Nu liet Petrus zich vermurwen en opende de hemelpoort net zo ver voor de kreupele kleermaker, dat z'n magere lijf door de kier kon. Hij moest maar in een hoekje achter de deur gaan zitten en daar heel stil en koest zijn, zodat onze Lieve Heer als Hij terugkwam, hem niet zien zou en boos worden. De kleermaker deed het, maar toen Petrus eens de deur uitging, stond hij stil op, en ging nieuwsgierig in alle hoeken van de hemel kijken, en nam alles eens goed op. Eindelijk kwam hij bij een plek, daar stonden veel mooie, kostelijke stoelen in een kring en in het midden stond een gouden zetel, met schitterende edelstenen bezet, die ook veel hoger was dan de andere stoelen, en er stond een gouden voetenbank voor. Maar dat was de troon waarop Onze Lieve Heer zat als hij thuis was en daarvandaan kon men alles zien wat er op aarde gebeurde.

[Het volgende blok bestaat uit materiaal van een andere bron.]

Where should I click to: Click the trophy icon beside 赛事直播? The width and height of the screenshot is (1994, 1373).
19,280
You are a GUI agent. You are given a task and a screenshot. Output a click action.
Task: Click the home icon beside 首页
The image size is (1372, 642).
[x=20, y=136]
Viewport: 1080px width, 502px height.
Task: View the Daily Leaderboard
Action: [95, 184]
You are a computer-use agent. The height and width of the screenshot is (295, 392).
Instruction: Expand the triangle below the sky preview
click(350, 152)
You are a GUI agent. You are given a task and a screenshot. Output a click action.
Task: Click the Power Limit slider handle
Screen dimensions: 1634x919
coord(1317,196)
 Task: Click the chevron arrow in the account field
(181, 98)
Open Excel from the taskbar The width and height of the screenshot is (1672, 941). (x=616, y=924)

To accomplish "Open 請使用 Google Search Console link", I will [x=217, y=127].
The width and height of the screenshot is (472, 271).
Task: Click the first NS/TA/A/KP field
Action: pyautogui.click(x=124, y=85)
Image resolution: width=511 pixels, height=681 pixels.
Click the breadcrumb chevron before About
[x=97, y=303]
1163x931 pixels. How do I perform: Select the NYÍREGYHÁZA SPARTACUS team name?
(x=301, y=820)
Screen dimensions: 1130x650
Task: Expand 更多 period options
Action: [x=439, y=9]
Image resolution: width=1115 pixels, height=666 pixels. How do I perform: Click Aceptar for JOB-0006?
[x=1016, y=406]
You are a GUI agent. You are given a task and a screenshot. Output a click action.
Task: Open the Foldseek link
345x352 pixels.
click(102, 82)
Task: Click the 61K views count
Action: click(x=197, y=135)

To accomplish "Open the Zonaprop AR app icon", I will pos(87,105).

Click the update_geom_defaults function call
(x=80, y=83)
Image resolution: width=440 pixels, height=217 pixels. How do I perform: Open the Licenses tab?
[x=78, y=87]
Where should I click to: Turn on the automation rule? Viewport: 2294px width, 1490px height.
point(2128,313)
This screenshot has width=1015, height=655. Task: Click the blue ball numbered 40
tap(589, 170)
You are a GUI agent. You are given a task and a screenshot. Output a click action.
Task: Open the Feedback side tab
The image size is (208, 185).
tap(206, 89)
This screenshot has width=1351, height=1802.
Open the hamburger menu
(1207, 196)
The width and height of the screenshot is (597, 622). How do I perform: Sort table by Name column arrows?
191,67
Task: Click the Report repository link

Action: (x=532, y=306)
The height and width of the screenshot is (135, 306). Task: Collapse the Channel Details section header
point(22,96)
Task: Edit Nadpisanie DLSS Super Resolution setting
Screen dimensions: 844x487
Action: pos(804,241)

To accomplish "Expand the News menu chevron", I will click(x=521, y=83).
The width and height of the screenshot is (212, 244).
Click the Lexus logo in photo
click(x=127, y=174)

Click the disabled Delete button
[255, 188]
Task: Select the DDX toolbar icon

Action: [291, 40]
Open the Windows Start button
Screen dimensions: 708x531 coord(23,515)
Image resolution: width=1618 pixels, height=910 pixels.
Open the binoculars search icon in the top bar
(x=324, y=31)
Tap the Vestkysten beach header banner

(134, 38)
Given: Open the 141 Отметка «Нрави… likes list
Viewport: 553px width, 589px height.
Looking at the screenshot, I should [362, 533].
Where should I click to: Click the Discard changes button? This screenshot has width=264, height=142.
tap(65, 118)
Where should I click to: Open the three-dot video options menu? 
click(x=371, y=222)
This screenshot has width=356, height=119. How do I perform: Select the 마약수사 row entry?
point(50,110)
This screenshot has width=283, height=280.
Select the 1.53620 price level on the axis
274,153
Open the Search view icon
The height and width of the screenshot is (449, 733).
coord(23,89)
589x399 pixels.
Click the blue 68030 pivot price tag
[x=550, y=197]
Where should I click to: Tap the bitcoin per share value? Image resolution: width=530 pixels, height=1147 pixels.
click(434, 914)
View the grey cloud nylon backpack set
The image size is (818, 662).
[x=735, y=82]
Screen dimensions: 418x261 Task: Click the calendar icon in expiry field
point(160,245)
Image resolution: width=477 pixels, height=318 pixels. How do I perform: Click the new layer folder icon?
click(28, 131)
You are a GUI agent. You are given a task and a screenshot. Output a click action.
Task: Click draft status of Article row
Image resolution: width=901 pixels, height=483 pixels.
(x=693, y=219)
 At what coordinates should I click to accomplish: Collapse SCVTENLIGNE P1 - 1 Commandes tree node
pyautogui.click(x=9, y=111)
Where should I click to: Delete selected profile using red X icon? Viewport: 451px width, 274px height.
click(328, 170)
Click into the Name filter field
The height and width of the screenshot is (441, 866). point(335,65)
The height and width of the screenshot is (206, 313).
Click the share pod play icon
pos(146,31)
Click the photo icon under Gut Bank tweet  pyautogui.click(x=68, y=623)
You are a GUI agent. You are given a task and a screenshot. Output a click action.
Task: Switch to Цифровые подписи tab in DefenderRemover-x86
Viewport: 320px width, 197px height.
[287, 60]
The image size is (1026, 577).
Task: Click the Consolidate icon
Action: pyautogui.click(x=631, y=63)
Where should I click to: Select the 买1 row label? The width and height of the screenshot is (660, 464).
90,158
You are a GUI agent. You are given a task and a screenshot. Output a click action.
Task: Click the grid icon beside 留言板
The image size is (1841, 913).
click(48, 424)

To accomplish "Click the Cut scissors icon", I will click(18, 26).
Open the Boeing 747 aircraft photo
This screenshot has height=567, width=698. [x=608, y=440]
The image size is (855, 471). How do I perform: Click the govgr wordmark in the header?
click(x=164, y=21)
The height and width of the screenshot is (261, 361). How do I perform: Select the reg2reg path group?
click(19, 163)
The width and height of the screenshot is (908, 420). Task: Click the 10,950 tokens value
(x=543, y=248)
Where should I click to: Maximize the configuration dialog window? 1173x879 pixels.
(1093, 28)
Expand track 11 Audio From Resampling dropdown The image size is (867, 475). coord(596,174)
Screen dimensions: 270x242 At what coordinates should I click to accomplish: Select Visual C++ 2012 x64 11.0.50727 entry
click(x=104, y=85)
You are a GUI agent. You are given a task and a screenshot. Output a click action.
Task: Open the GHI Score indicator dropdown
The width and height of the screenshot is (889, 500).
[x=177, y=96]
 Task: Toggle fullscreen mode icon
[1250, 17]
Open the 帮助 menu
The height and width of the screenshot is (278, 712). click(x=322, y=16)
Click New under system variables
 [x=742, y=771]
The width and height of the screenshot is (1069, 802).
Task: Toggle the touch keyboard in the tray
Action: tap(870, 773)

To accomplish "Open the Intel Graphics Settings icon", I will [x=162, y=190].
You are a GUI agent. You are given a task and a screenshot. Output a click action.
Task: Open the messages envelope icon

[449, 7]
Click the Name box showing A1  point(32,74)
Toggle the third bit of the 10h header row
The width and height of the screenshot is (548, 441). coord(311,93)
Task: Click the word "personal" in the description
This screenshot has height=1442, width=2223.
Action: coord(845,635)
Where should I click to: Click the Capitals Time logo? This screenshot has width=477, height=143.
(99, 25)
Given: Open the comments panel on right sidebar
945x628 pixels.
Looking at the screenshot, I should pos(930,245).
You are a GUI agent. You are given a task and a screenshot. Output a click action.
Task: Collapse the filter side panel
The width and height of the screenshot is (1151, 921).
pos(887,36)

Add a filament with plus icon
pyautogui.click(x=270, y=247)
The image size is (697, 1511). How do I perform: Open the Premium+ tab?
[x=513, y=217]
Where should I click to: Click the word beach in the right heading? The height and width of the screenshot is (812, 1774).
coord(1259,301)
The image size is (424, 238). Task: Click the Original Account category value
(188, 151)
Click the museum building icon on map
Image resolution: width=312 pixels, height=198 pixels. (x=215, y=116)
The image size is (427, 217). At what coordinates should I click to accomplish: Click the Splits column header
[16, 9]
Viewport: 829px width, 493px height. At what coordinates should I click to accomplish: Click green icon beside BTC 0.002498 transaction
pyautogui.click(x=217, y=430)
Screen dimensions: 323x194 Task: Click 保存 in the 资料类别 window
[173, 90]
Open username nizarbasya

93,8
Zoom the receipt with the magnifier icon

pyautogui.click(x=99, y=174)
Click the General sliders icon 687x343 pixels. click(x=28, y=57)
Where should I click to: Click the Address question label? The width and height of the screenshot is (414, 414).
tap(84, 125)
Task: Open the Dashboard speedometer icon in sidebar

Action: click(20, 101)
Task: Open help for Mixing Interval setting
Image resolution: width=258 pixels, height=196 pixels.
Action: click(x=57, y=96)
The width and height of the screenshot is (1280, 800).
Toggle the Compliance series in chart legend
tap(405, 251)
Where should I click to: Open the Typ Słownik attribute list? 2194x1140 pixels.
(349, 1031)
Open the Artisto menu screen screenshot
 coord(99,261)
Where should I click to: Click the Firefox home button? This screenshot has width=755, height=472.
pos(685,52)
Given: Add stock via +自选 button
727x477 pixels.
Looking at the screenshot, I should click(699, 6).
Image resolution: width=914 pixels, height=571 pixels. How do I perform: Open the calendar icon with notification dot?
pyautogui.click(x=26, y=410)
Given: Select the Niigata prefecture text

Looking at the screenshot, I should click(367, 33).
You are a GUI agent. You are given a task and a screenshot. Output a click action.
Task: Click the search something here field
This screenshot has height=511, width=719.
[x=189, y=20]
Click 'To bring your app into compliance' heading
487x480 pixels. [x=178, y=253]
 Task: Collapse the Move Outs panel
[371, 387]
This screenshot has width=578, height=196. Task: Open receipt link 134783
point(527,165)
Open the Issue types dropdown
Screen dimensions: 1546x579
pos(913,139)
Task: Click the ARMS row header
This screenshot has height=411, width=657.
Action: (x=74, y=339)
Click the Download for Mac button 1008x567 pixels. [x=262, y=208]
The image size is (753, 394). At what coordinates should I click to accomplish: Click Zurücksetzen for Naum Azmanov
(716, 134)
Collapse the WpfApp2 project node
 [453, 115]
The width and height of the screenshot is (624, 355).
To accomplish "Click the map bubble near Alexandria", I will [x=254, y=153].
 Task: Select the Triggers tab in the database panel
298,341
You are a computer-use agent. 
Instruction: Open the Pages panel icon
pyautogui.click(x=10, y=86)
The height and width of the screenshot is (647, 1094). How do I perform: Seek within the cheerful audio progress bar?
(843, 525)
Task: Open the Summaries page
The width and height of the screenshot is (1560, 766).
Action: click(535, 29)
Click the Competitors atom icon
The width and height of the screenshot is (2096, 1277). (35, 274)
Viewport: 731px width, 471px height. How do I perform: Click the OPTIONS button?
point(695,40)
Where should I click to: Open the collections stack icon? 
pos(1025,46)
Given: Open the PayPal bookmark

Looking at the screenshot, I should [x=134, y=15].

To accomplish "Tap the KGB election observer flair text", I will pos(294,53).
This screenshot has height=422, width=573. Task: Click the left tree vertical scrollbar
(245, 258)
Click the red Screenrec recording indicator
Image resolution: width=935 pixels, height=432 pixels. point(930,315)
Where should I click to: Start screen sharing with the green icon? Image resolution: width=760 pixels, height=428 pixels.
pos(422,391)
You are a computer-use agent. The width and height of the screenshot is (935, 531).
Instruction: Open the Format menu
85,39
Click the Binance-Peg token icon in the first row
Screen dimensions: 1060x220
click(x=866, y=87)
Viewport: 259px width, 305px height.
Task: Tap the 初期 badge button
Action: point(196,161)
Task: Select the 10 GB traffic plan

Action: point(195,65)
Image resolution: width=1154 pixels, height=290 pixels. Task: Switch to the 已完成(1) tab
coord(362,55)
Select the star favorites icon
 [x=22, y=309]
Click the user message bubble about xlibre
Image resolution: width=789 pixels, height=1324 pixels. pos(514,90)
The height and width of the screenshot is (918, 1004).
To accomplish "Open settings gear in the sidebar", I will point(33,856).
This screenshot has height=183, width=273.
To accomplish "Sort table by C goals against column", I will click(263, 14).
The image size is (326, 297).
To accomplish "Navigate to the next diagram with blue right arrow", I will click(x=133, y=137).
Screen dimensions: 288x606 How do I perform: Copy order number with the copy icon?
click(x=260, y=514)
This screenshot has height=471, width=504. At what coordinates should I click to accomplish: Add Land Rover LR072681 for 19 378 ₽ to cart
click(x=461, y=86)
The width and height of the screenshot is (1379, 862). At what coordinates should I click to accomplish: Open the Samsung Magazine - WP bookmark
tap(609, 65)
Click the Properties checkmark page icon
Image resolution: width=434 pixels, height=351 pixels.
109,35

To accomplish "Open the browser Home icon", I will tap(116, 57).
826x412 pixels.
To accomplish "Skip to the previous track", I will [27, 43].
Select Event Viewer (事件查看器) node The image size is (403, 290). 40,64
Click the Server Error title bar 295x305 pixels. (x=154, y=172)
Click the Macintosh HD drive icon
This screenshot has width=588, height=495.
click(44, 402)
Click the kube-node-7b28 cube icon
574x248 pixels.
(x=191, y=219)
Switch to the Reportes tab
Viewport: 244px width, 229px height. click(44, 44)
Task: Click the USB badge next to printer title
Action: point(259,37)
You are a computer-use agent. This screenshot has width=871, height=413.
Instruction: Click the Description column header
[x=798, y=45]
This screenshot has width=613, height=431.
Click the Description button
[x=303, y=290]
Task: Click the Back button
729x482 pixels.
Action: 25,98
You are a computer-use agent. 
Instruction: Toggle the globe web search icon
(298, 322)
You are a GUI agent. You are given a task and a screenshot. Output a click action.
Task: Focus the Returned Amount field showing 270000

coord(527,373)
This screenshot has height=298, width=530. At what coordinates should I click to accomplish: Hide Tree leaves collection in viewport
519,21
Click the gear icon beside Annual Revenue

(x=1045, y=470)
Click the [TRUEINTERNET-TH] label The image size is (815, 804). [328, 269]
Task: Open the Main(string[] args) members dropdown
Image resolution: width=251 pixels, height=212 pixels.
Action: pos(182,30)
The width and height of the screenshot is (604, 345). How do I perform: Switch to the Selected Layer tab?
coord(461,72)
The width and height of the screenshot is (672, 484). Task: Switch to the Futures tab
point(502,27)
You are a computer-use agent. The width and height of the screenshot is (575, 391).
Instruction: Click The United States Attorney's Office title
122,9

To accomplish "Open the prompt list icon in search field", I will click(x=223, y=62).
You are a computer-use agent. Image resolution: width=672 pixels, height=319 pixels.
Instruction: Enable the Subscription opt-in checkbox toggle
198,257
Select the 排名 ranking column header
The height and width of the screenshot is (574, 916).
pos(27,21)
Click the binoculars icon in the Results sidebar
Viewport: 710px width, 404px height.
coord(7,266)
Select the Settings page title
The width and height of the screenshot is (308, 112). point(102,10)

De kleermaker bleef een hele poos bij die troon staan kijken, want dat vond hij nog het mooiste van alles. Eindelijk kon hij zijn nieuwsgierigheid niet meer bedwingen, klom erop en ging erop zitten. Toen zag hij alles wat op aarde gebeurde; en hij zag een oude, lelijke vrouw; ze stond bij een beek te wassen en ze legde twee sluiers heimelijk opzij. De kleermaker werd daar zo woedend om, dat hij de gouden voetenbank greep en door de hemel op aarde gooide naar de oude dievegge toe. Maar daar hij de voetenbank niet meer terug kon halen, sloop hij verlegen van de troon weg en kroop stilletjes naar z'n plaatsje achter de deur en deed of er geen vuiltje aan de lucht was.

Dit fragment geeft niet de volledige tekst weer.